[[ Task inputs open ]]
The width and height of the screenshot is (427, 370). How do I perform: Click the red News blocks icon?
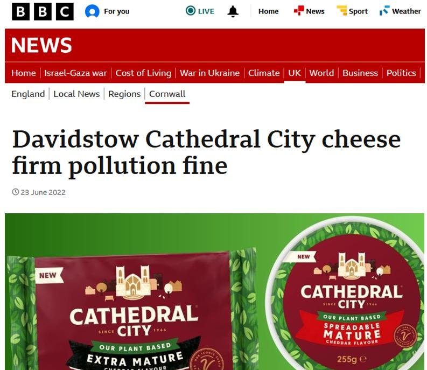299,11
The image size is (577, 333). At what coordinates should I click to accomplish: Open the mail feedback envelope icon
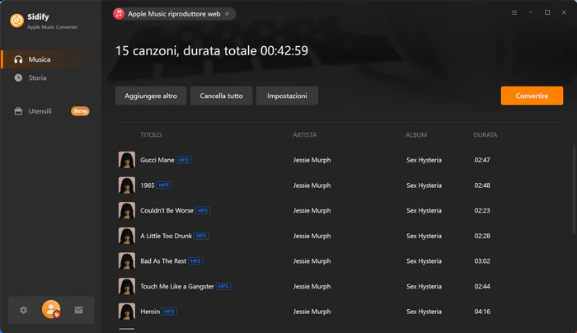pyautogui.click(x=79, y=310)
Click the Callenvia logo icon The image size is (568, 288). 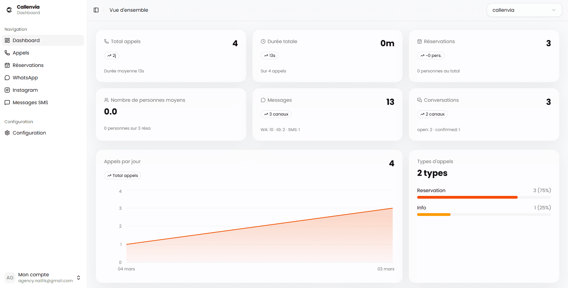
[[ Task inputs closed ]]
◆ Work task ◆
Would you retype every line shown above exactly, leaving the pictures aside?

◆ Solution below ◆
The width and height of the screenshot is (427, 370). How do I perform: Click the red News blocks icon?
299,11
The image size is (577, 333). At what coordinates should I click to accomplish: Open the mail feedback envelope icon
pyautogui.click(x=79, y=310)
Click the Callenvia logo icon The image size is (568, 288). 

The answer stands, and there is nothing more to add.